== TASK GOAL ==
Report every line of the records below that contains the word "Sort".

== RECORDS SUPPLIED ==

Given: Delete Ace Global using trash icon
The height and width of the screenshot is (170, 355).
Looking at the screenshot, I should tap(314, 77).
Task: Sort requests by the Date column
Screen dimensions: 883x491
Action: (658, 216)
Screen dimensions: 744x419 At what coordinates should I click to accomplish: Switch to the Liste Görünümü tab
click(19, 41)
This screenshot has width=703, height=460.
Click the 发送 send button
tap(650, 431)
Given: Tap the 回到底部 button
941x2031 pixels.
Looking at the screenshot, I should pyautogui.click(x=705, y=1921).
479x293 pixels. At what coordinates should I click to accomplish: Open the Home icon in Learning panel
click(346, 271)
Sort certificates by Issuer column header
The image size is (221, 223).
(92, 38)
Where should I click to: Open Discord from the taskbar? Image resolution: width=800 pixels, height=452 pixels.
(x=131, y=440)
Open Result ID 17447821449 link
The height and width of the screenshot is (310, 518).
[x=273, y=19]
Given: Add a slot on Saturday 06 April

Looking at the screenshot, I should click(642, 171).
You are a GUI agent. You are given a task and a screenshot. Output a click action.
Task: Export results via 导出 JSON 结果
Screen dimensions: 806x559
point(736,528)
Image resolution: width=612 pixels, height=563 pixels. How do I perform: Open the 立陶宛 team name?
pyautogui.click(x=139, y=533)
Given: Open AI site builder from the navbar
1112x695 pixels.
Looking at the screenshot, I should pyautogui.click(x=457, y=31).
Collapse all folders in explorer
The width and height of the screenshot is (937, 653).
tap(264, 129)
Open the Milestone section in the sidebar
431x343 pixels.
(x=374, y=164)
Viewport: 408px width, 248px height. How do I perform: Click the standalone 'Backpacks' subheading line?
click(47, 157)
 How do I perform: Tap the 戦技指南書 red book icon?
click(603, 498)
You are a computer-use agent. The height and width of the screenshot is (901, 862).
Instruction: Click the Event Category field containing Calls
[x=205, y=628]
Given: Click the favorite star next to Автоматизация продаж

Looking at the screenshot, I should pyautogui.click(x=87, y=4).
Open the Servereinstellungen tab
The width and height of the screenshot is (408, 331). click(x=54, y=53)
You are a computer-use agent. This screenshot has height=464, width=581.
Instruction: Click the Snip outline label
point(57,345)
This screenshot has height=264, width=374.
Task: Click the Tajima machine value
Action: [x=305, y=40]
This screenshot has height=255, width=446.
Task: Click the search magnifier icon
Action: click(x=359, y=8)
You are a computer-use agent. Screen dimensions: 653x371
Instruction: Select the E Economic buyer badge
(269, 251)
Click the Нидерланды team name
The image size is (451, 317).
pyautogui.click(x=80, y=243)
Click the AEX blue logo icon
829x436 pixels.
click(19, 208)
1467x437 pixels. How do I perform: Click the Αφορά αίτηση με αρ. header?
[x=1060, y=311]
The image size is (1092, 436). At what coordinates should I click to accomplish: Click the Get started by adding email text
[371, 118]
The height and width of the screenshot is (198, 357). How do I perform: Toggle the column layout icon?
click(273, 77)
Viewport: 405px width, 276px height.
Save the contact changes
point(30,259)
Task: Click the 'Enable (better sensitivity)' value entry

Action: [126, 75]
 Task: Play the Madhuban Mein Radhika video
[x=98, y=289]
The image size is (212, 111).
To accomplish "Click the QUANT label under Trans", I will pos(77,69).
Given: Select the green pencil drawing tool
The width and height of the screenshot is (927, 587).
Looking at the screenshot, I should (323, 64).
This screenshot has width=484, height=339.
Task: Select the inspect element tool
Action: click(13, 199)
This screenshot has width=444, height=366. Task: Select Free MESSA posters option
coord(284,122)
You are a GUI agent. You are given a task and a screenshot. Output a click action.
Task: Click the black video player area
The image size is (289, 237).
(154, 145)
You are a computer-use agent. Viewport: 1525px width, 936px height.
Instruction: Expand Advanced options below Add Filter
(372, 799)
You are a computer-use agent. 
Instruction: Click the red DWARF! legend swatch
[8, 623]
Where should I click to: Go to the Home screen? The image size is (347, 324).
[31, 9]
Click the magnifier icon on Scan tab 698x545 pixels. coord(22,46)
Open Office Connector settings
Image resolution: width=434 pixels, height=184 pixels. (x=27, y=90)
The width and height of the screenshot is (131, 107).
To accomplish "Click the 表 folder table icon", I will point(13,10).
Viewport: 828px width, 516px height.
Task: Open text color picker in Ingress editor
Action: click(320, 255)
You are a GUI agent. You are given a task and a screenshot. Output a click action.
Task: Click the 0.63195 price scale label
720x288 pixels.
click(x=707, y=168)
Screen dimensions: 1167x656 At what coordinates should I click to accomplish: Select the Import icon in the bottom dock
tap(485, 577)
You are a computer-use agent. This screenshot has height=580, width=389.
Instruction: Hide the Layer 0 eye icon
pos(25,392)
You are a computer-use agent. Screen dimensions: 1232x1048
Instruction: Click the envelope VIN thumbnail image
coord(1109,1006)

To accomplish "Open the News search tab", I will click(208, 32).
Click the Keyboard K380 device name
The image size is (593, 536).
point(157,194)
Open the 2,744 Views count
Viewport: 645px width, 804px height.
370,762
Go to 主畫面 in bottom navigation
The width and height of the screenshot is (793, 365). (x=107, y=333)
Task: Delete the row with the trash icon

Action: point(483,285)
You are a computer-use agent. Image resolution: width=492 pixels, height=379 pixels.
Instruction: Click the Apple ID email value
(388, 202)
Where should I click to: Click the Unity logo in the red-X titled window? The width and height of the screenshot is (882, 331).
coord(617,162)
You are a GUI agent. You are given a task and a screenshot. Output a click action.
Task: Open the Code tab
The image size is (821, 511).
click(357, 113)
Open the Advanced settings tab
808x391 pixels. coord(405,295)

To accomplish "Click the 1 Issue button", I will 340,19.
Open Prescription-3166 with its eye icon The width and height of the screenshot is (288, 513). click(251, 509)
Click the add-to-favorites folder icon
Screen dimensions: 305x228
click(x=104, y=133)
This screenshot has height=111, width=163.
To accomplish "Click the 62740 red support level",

== SOLUTION FOR THIS EXERCISE ==
Task: Sort requests by the Date column
Sort certificates by Issuer column header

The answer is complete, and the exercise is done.